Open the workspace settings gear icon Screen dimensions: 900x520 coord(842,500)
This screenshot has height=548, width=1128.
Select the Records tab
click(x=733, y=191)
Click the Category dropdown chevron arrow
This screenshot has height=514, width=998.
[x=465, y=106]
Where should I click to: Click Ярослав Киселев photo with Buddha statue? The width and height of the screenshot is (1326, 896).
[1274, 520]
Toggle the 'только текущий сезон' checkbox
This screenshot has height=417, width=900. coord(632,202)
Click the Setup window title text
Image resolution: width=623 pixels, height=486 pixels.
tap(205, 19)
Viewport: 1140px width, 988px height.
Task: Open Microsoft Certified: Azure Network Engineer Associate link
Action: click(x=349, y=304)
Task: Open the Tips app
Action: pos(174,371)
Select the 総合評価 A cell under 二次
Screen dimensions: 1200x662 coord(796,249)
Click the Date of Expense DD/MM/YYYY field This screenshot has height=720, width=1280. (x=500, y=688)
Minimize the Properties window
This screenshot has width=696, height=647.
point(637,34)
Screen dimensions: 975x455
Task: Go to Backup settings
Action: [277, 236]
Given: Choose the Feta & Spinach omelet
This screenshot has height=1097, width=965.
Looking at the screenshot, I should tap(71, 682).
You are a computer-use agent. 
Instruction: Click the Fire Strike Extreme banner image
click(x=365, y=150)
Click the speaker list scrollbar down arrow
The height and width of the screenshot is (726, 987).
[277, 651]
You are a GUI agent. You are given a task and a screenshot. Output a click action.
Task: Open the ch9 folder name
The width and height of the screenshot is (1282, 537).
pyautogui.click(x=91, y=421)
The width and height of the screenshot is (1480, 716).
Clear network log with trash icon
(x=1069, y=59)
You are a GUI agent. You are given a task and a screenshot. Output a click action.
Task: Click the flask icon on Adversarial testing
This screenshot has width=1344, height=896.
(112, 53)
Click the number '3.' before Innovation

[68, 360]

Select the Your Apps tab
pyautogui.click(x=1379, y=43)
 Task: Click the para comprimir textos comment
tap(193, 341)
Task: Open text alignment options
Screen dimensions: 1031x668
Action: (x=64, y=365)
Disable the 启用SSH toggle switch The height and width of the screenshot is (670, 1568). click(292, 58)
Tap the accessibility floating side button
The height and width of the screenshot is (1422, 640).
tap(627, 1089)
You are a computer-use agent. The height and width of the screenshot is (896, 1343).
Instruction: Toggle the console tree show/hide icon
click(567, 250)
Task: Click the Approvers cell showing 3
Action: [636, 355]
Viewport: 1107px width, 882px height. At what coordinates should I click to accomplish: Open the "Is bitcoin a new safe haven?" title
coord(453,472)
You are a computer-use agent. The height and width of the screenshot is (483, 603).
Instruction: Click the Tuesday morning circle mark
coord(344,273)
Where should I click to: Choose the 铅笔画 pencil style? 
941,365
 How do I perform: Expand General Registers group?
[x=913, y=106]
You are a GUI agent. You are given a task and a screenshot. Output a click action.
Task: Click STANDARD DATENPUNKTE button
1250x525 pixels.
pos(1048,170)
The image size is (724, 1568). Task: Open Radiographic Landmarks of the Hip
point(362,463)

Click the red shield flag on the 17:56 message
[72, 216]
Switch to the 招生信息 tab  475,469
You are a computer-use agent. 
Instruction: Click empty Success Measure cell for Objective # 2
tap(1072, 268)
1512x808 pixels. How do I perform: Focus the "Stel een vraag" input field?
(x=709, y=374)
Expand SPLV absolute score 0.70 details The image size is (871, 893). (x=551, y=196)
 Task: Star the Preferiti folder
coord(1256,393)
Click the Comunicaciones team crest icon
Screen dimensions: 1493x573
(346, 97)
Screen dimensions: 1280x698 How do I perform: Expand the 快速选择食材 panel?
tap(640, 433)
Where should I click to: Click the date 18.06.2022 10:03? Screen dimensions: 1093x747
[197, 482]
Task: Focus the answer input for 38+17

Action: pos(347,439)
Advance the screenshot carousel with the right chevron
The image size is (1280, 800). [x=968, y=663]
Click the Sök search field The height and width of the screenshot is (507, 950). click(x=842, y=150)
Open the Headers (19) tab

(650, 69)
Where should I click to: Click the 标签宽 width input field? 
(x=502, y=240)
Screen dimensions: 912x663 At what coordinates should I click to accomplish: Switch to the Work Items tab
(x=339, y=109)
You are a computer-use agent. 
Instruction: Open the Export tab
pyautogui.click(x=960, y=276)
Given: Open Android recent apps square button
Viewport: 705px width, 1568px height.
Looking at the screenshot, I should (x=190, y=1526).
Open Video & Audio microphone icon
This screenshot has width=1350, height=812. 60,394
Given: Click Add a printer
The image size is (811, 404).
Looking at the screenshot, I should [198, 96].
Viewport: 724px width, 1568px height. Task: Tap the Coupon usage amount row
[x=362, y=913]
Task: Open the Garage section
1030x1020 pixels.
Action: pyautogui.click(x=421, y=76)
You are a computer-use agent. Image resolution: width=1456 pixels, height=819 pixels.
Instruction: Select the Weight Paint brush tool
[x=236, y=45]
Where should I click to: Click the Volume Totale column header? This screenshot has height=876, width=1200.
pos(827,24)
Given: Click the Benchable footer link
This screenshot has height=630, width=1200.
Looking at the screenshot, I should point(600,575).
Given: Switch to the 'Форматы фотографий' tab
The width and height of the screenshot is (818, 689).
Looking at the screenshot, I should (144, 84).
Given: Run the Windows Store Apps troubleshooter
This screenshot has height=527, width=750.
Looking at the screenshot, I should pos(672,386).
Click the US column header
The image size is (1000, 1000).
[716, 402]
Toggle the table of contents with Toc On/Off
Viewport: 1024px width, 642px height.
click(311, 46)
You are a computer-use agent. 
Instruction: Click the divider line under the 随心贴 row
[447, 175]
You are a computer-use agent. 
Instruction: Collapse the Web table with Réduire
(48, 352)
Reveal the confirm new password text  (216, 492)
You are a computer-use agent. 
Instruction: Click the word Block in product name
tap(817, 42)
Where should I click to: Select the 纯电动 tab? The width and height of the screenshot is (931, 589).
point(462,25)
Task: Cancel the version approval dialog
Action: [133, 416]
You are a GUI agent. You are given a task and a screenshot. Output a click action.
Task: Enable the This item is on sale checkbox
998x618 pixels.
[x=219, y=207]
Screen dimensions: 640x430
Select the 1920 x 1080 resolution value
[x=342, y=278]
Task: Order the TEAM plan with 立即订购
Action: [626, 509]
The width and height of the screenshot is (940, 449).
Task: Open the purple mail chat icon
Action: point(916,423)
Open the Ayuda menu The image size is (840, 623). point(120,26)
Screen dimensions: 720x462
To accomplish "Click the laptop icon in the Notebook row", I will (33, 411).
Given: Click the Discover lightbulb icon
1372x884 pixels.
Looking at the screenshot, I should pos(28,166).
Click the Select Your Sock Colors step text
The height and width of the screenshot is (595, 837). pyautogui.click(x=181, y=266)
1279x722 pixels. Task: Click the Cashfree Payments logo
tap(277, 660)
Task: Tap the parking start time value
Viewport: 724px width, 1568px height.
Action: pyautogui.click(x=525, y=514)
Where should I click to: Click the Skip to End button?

## Task item
Copy out, word for word, the part of the entries above that begins at the line with "Viewport: 705px width, 1568px height." and ends at the line with "Given: Switch to the 'Форматы фотографий' tab", including both.

## Answer
Viewport: 705px width, 1568px height.
Looking at the screenshot, I should (x=190, y=1526).
Open Video & Audio microphone icon
This screenshot has width=1350, height=812. 60,394
Given: Click Add a printer
The image size is (811, 404).
Looking at the screenshot, I should [198, 96].
Viewport: 724px width, 1568px height. Task: Tap the Coupon usage amount row
[x=362, y=913]
Task: Open the Garage section
1030x1020 pixels.
Action: pyautogui.click(x=421, y=76)
You are a computer-use agent. Image resolution: width=1456 pixels, height=819 pixels.
Instruction: Select the Weight Paint brush tool
[x=236, y=45]
Where should I click to: Click the Volume Totale column header? This screenshot has height=876, width=1200.
pos(827,24)
Given: Click the Benchable footer link
This screenshot has height=630, width=1200.
Looking at the screenshot, I should point(600,575).
Given: Switch to the 'Форматы фотографий' tab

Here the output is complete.